On Mon, May 23, 2011 at 4:03 PM, Michal Čihař
<michal(a)cihar.com> wrote:
Hi
Dne Sat, 21 May 2011 06:38:47 -0400
Marc Delisle <marc(a)infomarc.info> napsal(a):
I would say no. Anyway, looking at the
development done for 3.4, the
trend is to avoid inline js. We are now supposed to use jQuery to make
visible a link or button that brings the user to a feature that requires js.
Yes, dropping inline js should be a goal to avoid need for inline and
eval options in CSP.
Note that 3.3 and 3.4 have problems with this.
For example, Synchronize
should not be shown to non-js users. Clearly, testing on non-js browsers
has not been our priority.
Well I doubt it was tested without javascript at all.
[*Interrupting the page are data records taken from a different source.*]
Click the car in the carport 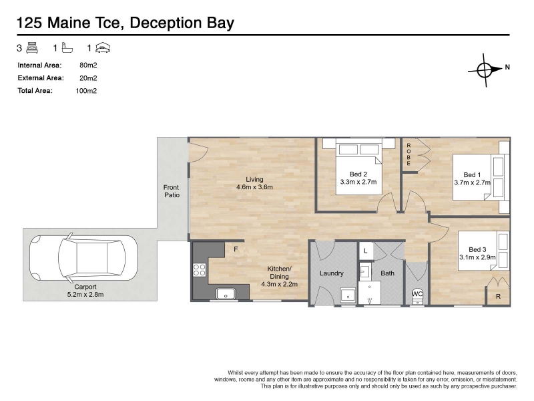pyautogui.click(x=83, y=258)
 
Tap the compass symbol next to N pyautogui.click(x=485, y=70)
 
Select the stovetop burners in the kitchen pyautogui.click(x=199, y=270)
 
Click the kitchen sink pyautogui.click(x=226, y=293)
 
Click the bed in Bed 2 pyautogui.click(x=358, y=166)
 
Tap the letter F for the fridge pyautogui.click(x=236, y=249)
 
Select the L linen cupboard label pyautogui.click(x=365, y=251)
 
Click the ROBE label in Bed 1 pyautogui.click(x=409, y=154)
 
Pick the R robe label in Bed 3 pyautogui.click(x=498, y=297)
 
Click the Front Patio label pyautogui.click(x=172, y=191)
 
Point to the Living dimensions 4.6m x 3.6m pyautogui.click(x=254, y=187)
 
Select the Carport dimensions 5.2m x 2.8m pyautogui.click(x=85, y=294)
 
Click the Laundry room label pyautogui.click(x=331, y=273)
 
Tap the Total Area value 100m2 pyautogui.click(x=86, y=91)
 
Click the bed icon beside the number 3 pyautogui.click(x=32, y=47)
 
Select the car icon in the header pyautogui.click(x=103, y=47)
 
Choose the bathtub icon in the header pyautogui.click(x=67, y=47)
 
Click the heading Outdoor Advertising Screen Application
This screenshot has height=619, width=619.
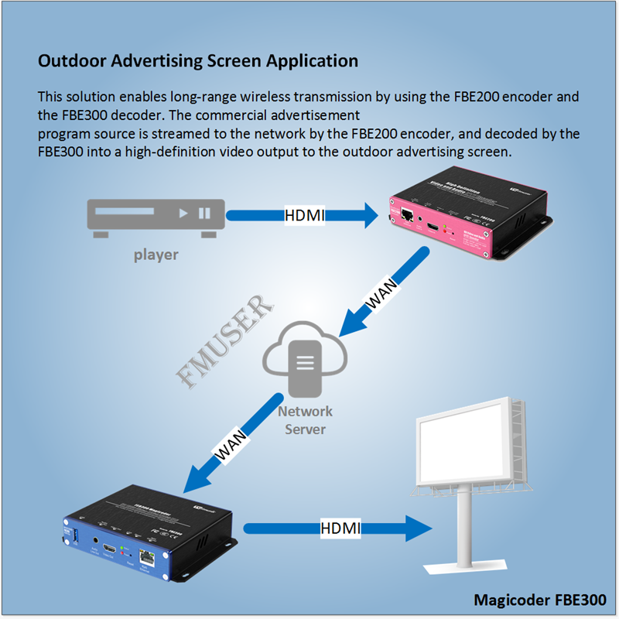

Probably it's really time to drop support for browsers without
javascript, it would make lot of things easier. However what I would
like to avoid is making all things using javascript. I really prefer
when I can open link in new tab when I want and this does not work with
javascript only solutions.
It does, if its done right. It works when you represent links with
anchors (and ideally use a js history lib like RSH:
)
I've implemented such behavior for my CMS that I'm using on my website
tyron.at where pages are being loaded with ajax whenever you click a
link. You can try it out there - to open a link in a new tab.